Cultural Activities and Field Trips

study abroad in Taiwan

During orientation and throughout the semester, several trips are planned to temples, mountains, tea plantations, porcelain workshops, and museums around northern Taiwan. Many field trips include Cultural Ambassadors who participate with you and lead excursions designed to help facilitate both cultural exploration and intercultural exchange between peers.

Special Lectures

You are invited to meet with locals and expatriates, including journalists, diplomats, educators, and business people, to gain a broader perspective on living and working in Taiwan. Past speakers have included educators, NGO leaders, a disc jockey, and, once, the President of Taiwan.

Immersion

Community Involvement

Taiwan boasts a political environment and culture in which non-profit organizations (NPOs) and non-governmental organizations (NGOs) abound, and the city of Taipei is at the heart of this flourishing “civil society.” You are encouraged to volunteer in their community in order to better understand this unique aspect of Taiwan, and to contribute to the communities in which you study.

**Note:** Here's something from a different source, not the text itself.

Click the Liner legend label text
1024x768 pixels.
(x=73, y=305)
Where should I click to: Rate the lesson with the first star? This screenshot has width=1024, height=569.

In the past, students have volunteered at diverse community organizations in the civic sector, including such local organizations as:

  • Tzu-Chi Foundation—devoted to social work, medical construction, educational development, and cultural improvement in Taiwan
  • Eden Social Welfare Foundation—founded to serve people with disabilities and socially marginalized groups, including new immigrants and underprivileged women and children
  • Himalaya Foundation—promotes better accountability, transparency, management, and legal environment for Taiwan’s NPOs
  • Tsuei Ma Ma Foundation for Housing and Community Services—committed to addressing the lack of affordable housing in metropolitan Taipei by providing housing assistance and advocacy for disadvantaged and low income people
  • Vision Youth Action Taiwan—an exchange project between the U.S. and Taiwan to promote short-term community service opportunities for youth, and to promote volunteerism and international exchange
  • Awakening Foundation—founded by a group of professional women in Taipei to promote policy and institutional reform that furthers gender equality, increase participation by women in public affairs, and advocate for women’s rights in areas such as human trafficking, domestic violence, sexual harassment, and discrimination in the workplace

In addition, you may participate on sports teams and in numerous student clubs on campus.

Cultural Ambassadors

Cultural Ambassadors are local students from the University who serve as peer language partners for you, and lend their insightful perspectives on local Taiwanese culture and life. They are an integral and valuable part of the program, and an indispensable part of your experience in Taiwan, often forming friendships that last beyond the program.

Target Language Meals

CIEE plans bi-monthly group meals for you, your language teachers, Cultural Ambassadors, and the resident staff in Taiwan to encourage you to utilize your Chinese in an informal setting. Those attending the optional meals are required to speak only Chinese with their teachers and peers.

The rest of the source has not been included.